TASK STATEMENT >>
Take each line of the data that contains the string "ยงราย" and copy it.

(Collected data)
___

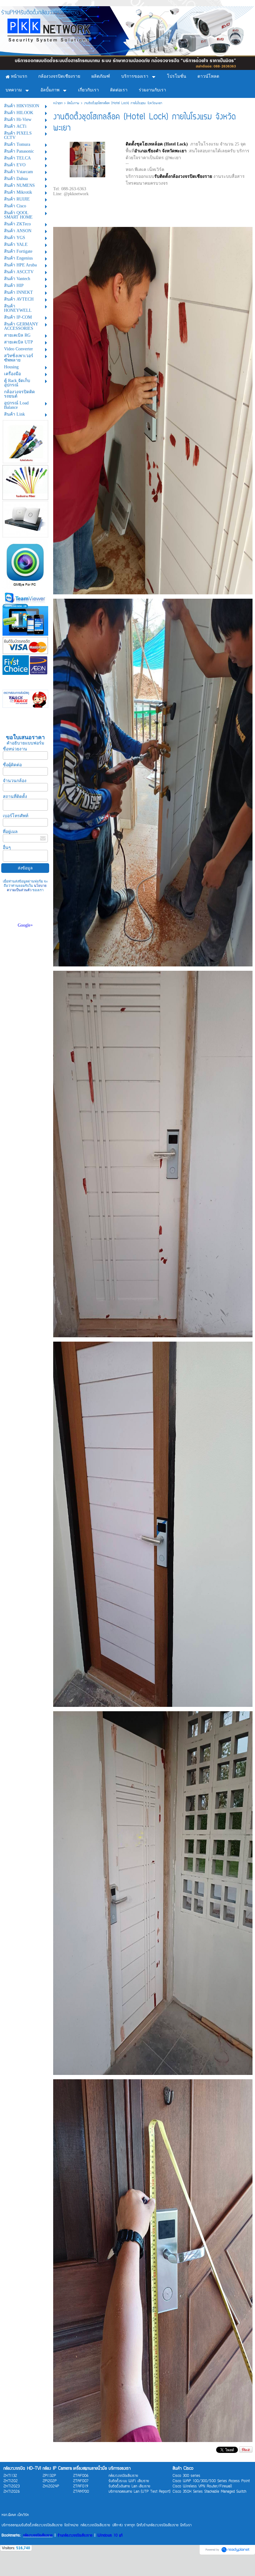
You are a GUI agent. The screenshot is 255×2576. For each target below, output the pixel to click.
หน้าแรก (58, 103)
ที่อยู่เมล (10, 831)
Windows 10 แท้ (110, 2535)
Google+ (25, 925)
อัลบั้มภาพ (73, 103)
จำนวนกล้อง (14, 780)
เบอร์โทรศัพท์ (15, 815)
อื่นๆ (7, 847)
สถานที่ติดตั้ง (15, 796)
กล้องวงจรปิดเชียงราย (38, 2535)
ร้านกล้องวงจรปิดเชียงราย (75, 2535)
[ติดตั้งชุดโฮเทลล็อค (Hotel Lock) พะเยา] (87, 159)
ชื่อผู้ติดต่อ (12, 765)
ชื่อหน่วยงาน (15, 749)
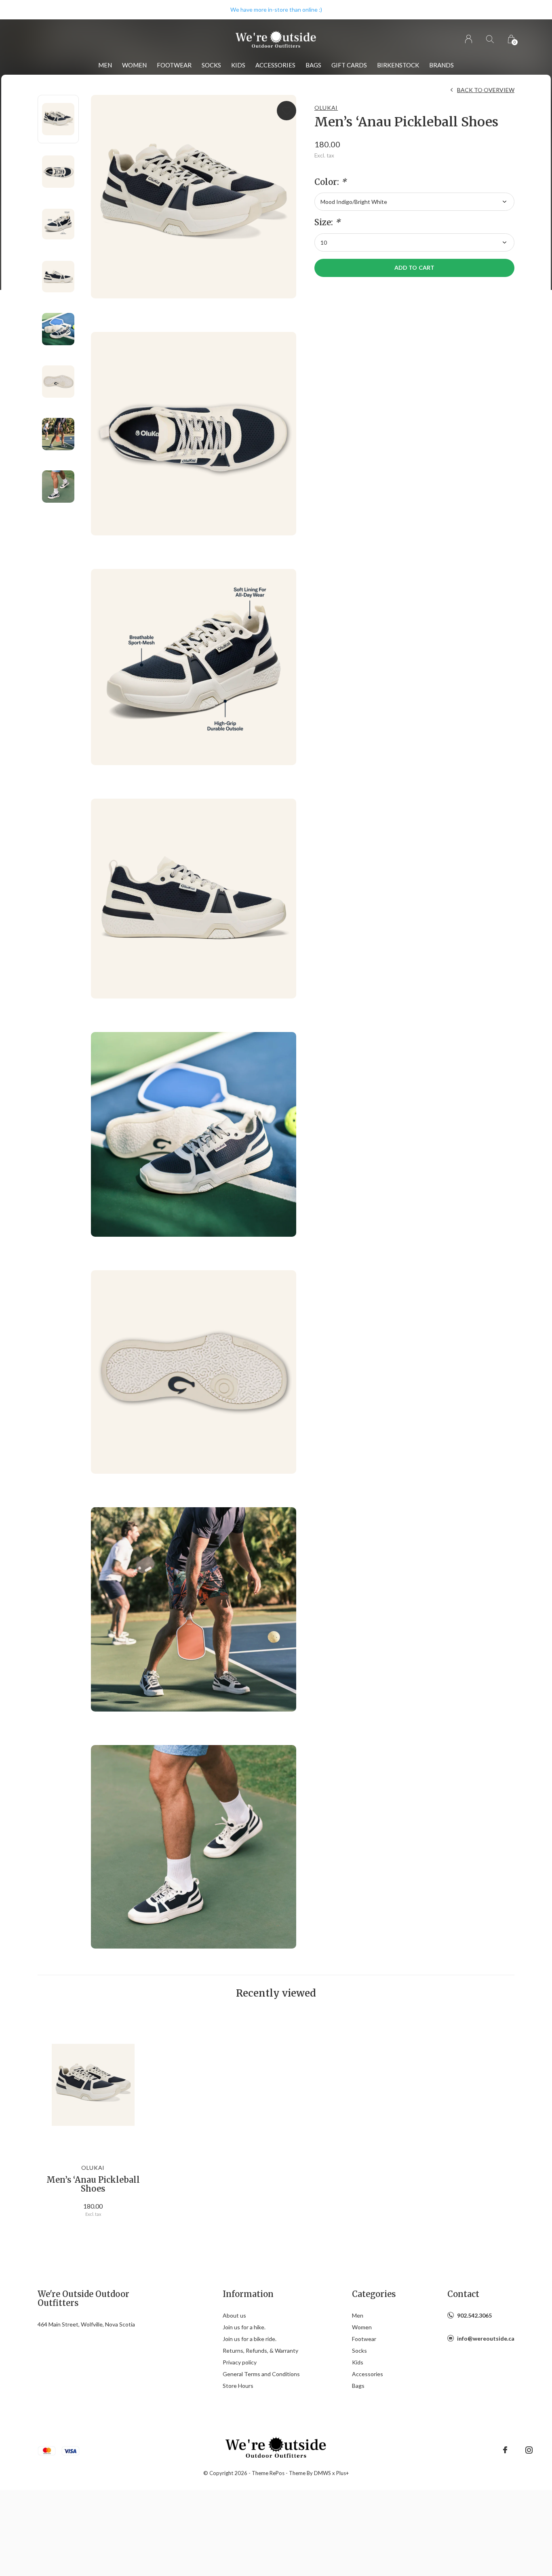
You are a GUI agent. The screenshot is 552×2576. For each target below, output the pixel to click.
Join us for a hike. (244, 2327)
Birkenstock (398, 65)
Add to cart (414, 267)
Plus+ (342, 2473)
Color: (330, 182)
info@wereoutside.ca (485, 2338)
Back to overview (485, 89)
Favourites (286, 110)
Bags (313, 65)
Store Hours (238, 2385)
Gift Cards (349, 65)
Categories (374, 2294)
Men (105, 65)
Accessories (275, 65)
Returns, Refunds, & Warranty (260, 2350)
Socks (211, 65)
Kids (238, 65)
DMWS (322, 2473)
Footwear (174, 65)
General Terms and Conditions (261, 2373)
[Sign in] (468, 39)
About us (234, 2315)
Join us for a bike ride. (249, 2338)
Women (134, 65)
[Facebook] (505, 2450)
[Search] (490, 39)
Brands (441, 65)
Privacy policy (240, 2362)
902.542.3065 (474, 2315)
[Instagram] (529, 2450)
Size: (327, 222)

___

OUTPUT OF THE EXERCISE >>
กล้องวงจรปิดเชียงราย (38, 2535)
ร้านกล้องวงจรปิดเชียงราย (75, 2535)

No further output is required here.